Xiaomi's MiMo-V2.5-Pro achieved a cost of $0.99 per game in a complex social reasoning test, only one-third of Kimi K2.6's cost — LLM competition is shifting from "who is smarter" to "who is cheaper and good enough."

What this is

Recently, developers tested major LLMs in "Blood on the Clocktower," a highly complex social deduction game similar to "Werewolf." Xiaomi's MiMo-V2.5-Pro performed outstandingly, ranking in the top tier alongside Kimi K2.6, but with entirely different logic. While Kimi reasons meticulously, it consumes an average of 580,000 tokens (the smallest unit of text a model processes) per game, taking 10-15 hours and costing $2.65. MiMo, however, consumes only about 180,000 tokens per game, finishing in 2-3 hours, dropping the cost to $0.99, with a tool-calling (the model's operation of requesting external functions to execute tasks) error rate of only 0.4%. We note that MiMo is emerging as the most practical choice among high-end models by being "smart enough and highly cost-efficient."

Industry view

We believe this test exposes a real pain point in LLM deployment: reasoning redundancy. Kimi's approach of piling compute for ultimate accuracy is not cost-effective in commercial scenarios; verbose outputs and long response times will directly deter enterprise users. MiMo, while ensuring core reasoning capabilities, compresses cost and response time into a usable range, and its 0.4% error rate indicates excellent stability. However, it's worth noting that MiMo's win rate is severely imbalanced—an 88% win rate when playing the good faction, but only 48% for the evil faction. This exposes its shortcomings in strategic flexibility: when camouflage or non-logical maneuvering is required, it appears too "honest" and clumsy. At the same time, game testing metrics cannot be fully equated with reliability in enterprise production environments.

Impact on regular people

For enterprise IT: As the reasoning cost for a single complex task drops below $1, the scaled deployment of Agents (AIs capable of independently executing multi-step tasks) in long-process businesses becomes financially viable.
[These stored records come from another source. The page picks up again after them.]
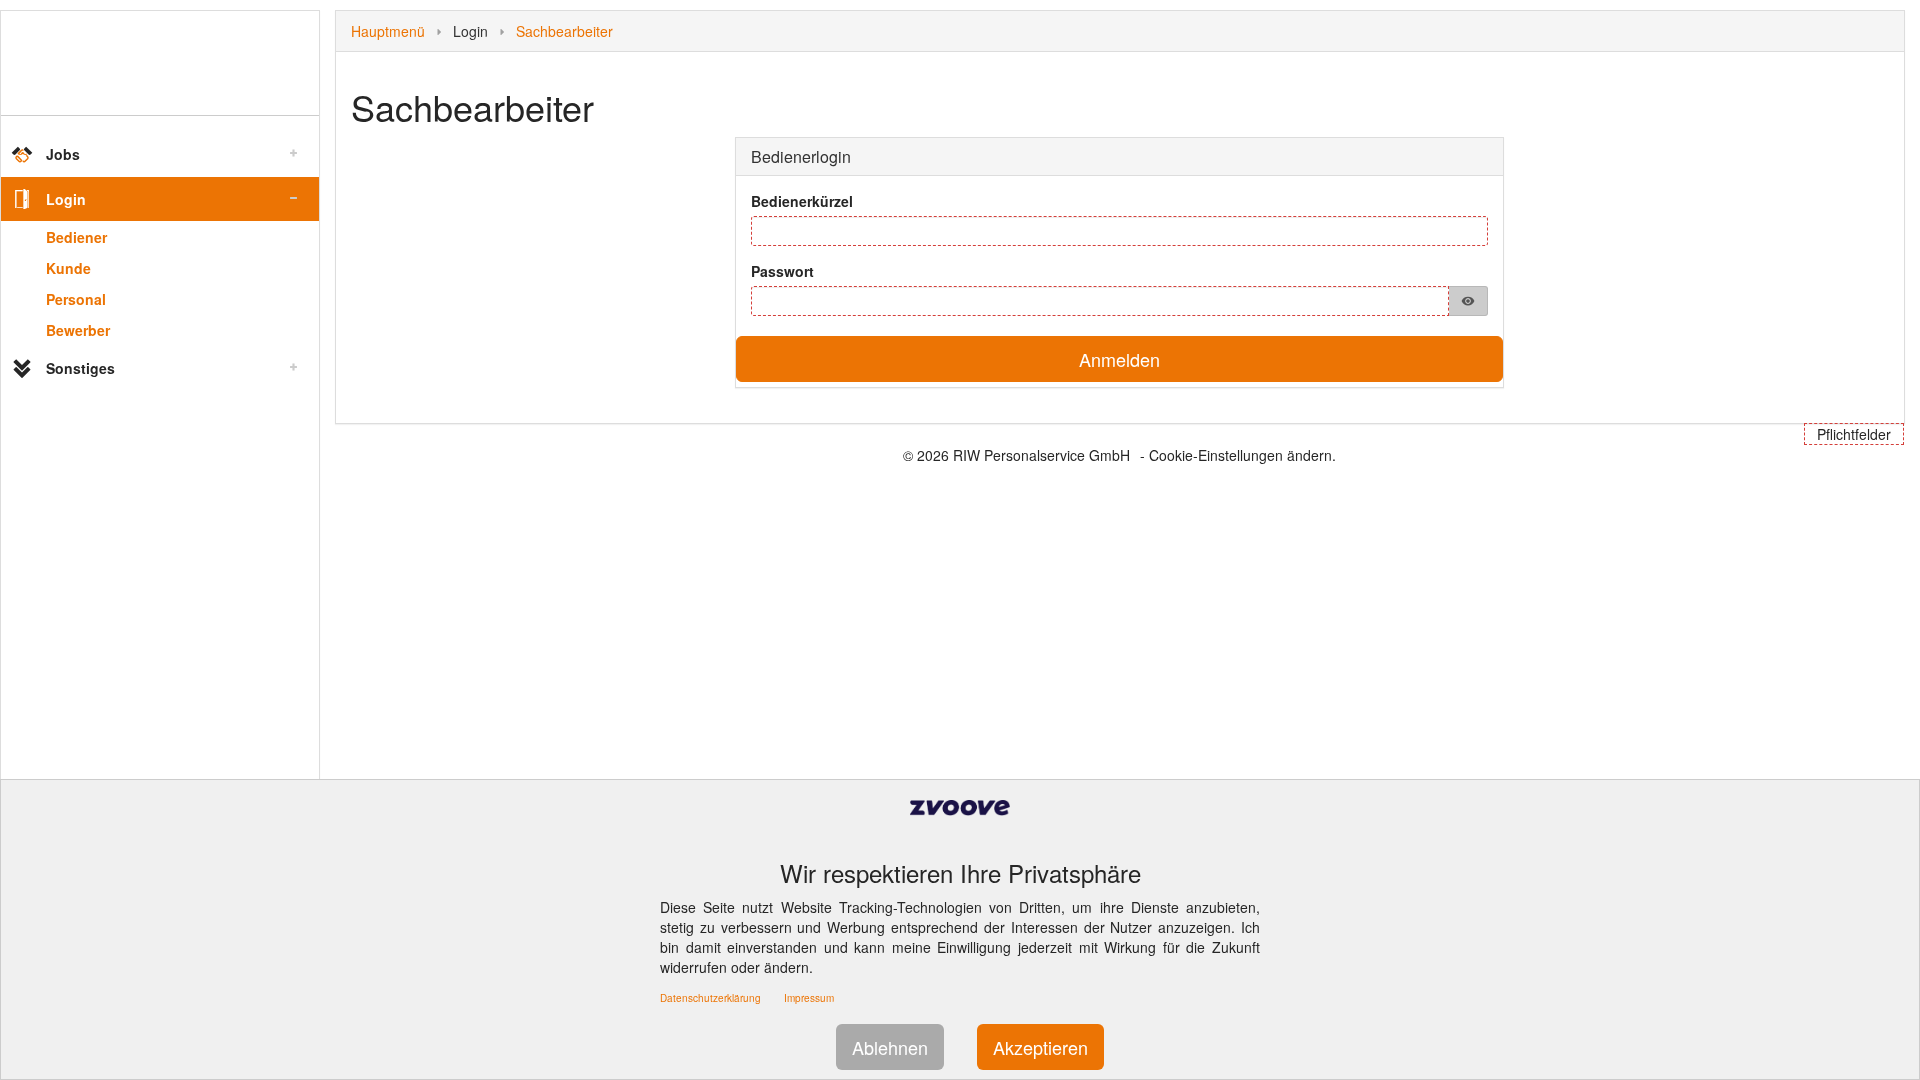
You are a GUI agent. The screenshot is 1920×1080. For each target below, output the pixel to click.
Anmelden (1119, 359)
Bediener (76, 237)
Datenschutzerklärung (710, 998)
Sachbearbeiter (564, 31)
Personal (76, 299)
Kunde (68, 268)
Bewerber (78, 330)
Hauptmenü (388, 31)
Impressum (809, 998)
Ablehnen (890, 1047)
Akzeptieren (1040, 1047)
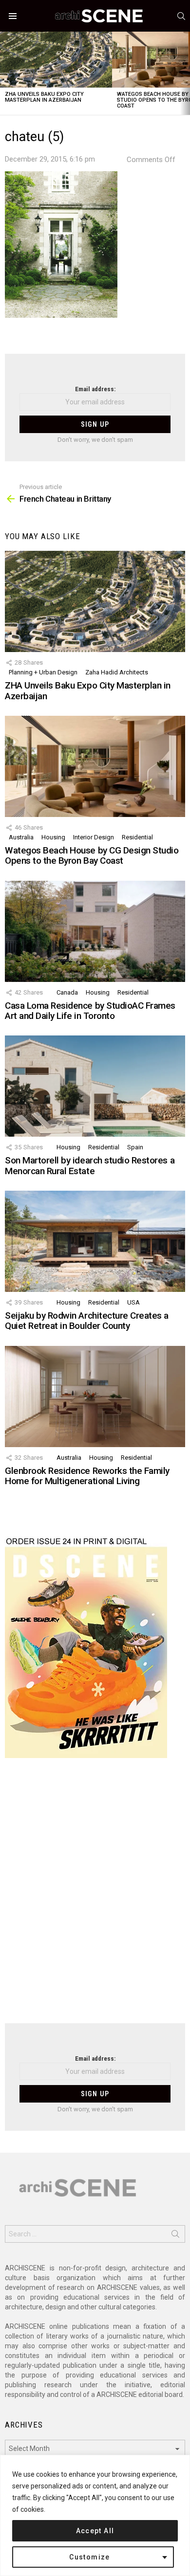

For the workplace: LLMs can now handle complex multi-person social reasoning and maneuvering. Negotiation and coordination roles that rely on information asymmetry and complex communication will face new pressures for automated efficiency.

For the consumer market: Hardware manufacturers like Xiaomi are leveraging low-cost models to penetrate the edge ecosystem. In the future, consumers may directly access cheap and ultra-fast reasoning services on their phones and vehicles.